By Patricia O’ Donovan, Director, International Training Centre of the ILO, Turin
“When I went back to work, I gathered together officials from many Ministries, joined three working parties on law-making, helped draft a Maritime Labour Act and got promoted. Now I hope that the legislation I have worked on will finally be presented to Parliament with high-quality legal back-up and, most importantly, will conform to international labour standards.”
These words are from Suruswadee Jaimsuwan, Legal Officer at the Ministry of Labour of Thailand, recently promoted to assist the Deputy Director of her department. She was one of around 4,500 participants who come every year to the Training Centre of the International Labour Organization (ILO), located in Turin, Italy.
in addition, around 160 students come every year to complete a Masters or Postgraduate programme. Through these programmes, the Turin School of Development enables the Turin Centre to contribute to the preparation of future experts and leaders dealing with the economic and social challenges of the 21st century.

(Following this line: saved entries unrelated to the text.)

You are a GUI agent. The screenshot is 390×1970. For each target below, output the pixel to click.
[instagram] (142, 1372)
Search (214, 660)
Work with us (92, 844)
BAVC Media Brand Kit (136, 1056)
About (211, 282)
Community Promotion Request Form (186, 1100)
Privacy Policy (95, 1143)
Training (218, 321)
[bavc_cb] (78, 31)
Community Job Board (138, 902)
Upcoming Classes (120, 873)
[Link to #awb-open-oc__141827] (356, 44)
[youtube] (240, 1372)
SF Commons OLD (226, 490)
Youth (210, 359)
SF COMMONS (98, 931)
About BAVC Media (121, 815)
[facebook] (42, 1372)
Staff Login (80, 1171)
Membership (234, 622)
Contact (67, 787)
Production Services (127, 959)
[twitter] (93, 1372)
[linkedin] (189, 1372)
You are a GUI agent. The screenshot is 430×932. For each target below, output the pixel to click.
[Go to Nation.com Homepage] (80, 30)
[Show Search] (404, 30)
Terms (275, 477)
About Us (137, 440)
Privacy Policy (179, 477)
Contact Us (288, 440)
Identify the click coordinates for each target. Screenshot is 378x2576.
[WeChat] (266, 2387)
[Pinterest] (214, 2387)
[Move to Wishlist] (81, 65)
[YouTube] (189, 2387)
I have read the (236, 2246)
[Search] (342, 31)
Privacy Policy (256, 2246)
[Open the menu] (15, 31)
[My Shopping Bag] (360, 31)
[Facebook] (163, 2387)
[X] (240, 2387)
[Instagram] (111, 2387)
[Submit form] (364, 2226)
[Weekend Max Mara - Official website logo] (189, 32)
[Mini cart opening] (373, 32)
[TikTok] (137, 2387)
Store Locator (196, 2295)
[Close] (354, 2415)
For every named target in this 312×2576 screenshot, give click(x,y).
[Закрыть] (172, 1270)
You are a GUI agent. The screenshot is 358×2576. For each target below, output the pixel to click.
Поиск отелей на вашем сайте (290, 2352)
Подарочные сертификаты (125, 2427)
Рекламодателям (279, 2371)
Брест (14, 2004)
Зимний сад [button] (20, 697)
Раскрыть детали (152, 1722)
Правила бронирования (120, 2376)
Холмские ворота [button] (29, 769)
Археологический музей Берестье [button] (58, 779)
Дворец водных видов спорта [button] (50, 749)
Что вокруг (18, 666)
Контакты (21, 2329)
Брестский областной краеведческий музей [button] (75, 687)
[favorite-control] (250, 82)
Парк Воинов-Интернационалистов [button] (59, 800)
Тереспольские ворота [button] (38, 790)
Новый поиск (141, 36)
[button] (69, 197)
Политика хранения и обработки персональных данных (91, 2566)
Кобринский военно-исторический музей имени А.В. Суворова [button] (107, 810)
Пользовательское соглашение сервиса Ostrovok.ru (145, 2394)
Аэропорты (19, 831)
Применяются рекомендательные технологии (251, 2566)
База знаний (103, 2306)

I have been managing the ILO’s Training Centre in Turin for the past two years and I have met project officers, ministers, entrepreneurs, parliamentarians, researchers, lawyers, activists, trade unionists and employees from all continents with diverse backgrounds, ages and work lives.
They all come here to learn and exchange experiences and – hopefully – they all go back with tools, resources, knowledge and ideas which will enable them to leave a footprint on, play a part in, or simply get things moving in their field.
Ultimately, some will set up local economic development projects, while others will assist in drafting national labour policies and legislation or get involved in organizing global campaigns promoting labour rights, safer workplaces or sustainable investments.
Trickling knowledge down… and up
I often ask myself: “we train these women and men to make a difference outside the classroom – but do we also make a difference out there?”
For most of our students, their time at the Turin campus is their first, and sometimes only, contact with the ILO. I see this as a great opportunity to broaden the knowledge and understanding of the role of the ILO beyond our traditional target groups of labour ministries, employers’ and workers’ organizations.
Meeting and discussing with the participants about their work and life experiences, as well as their hopes for the future, present a unique channel to understanding how the policies and tools of the ILO can be improved and made more relevant to the working lives of men and women from so many different countries and backgrounds.
Learning, training and knowledge-sharing is not just for the classroom – it is meant to be at the heart of everything we do.